2
votes

I am generating Word docs from html. Basically, I build a file with html and save it as a .doc. Then I open it in Word and apply a template. All good so far.

I would like to automatically generate a custom TOC via the HTML ie when I am building the document. I need to insert a field code to do that, in the same way I do to add page numbering via the HML. eg:

 <span style="mso-field-code: PAGE " class="page-field"></span>

If I save my html doc as docx and apply a template, I can make a TOC based in the styles in the way one would normally create a TOC in Word.
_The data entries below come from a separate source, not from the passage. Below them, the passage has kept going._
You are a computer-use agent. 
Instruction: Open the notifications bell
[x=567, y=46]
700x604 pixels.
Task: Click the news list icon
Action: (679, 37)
I customised the TOC so the Title style is the top level followed by H1, H2 then H3. If I then toggle the field code on the TOC, the field code looks like this:

{ TOC \t "Heading 1,2,Heading 2,3,Heading 3,4,Title,1" }

Now, I can add HTML like this to insert the TOC:

<div style="mso-field-code: TOC " class="toc-field">TOC goes HERE</div>

When I do that, if I right click the text "TOC goes HERE" I get the option to "Update field" and if I do that a TOC is generated using the default H1,H2,H3 tags.

But, what I can't work out is how to include the

\t "Heading 1,2,Heading 2,3,Heading 3,4,Title,1"

part so my custom style sequence is applied. I have tried all sorts of combinations and it seems that adding anything after TOC causes Word to not make a field code.

Does anyone have any suggestions?


Update: Based on the essential help from @slightlysnarky below, I thought I would summarise the outcome here because the information I needed was in a Microsoft chm file that was taken down many years ago. If you read the following extract from that help manual and compare it to the solution below you will see how this all works.

Word marks and stores information for simple fields by means of the Span element with the mso-field-code style. The mso-field-code value represents the string value of the field code. Formatting in the original field code might be lost when saving as HTML if only the string value of the code is necessary for its calculation.

Word has a different way of storing field information to HTML for more complex fields, such as ones that have formatted text or long values. Word marks these fields with so the data is not displayed in the browser. Word uses the Span element with the mso-element: field-begin, mso-element: field-separator, and mso-element: field-end attributes to contain the three respective parts of the field code: the field start, the separator between field code and field results, and the field end. Whenever possible, Word will save the field to HTML in the method that uses the least file space.

So, basically, add tags as shown below to your HTML at the point you wish the TOC to appear.

:-)

1
So why not simply add a TOC field after you open the document in Word? You can specify the reference Styles at that time. Saving such a document in HTML format should give you the correct HTML code, too, for generating future documents with the required HTML code.macropod
Thanks. Yes, of course users can add their own TOC manually. Most would not have a clue how to generate the custom version where the Title tags are selected first, etc. So I am attempting to automate that for those people via the field code. And, yes, I thought I could get the correct HTML format for the field code by saving as HTML but alas, all I get is the actual TOC content. I could not get word to give me the TOC field code in HTML. Ta.Murrah
What kind of settings did you use when saving as HTML. Word can save as "round-trip" HTML which is a lot more verbose than "standard" HTML... Beyond that: Is there some reason macro code can't be added to the template to achieve functionality that the html file format doesn't support?Cindy Meister
@CindyMeister: The use-case is a database full of document fragments in HTML format. Users can pick and choose fragments which will be exported as one or more "Word" docs in HTML format. The fragment titles get MsoTitle style and we want them to be the first level in the TOC when the HTML Word gets opened and saved as a DOCX. Is it possible to add macro code via HTML? And, I will check out the Word HTML save options - I did not realise there were any. Thanks.Murrah
The simplest way to achieve what you describe in your last comment is to format the top level as "Heading 1" - that's automatic. If your requirements are something the (intentionally undocumented) HTML file format conversion doesn't support, I recommend looking at Word Open XML - more complicated for the developer (maybe) but much more versatile - and documented.Cindy Meister

1 Answers

2
votes

Word recognises a "complex field format" in HTML, along the same lines as it does in the Office Open XML format. So you can use

<span style='mso-element:field-begin'></span>TOC \t "Heading 1,2,Heading 2,3,Heading 3,4,Title,1" 
<span style='mso-element:field-separator'></span>This text will show but the user will need to update the field 
<span style='mso-element:field-end'></span>

This construct is outlined in a Microsoft document called "Microsoft Office HTML and XML Reference". It's a Windows .exe that unpacks to a .chm Help file. You can get it here

The info. on encoding fields is in Getting Started with Microsoft Office 2000 HTML and XML->Microsoft Word->Fields

There may be a later version but that's the only one I could find.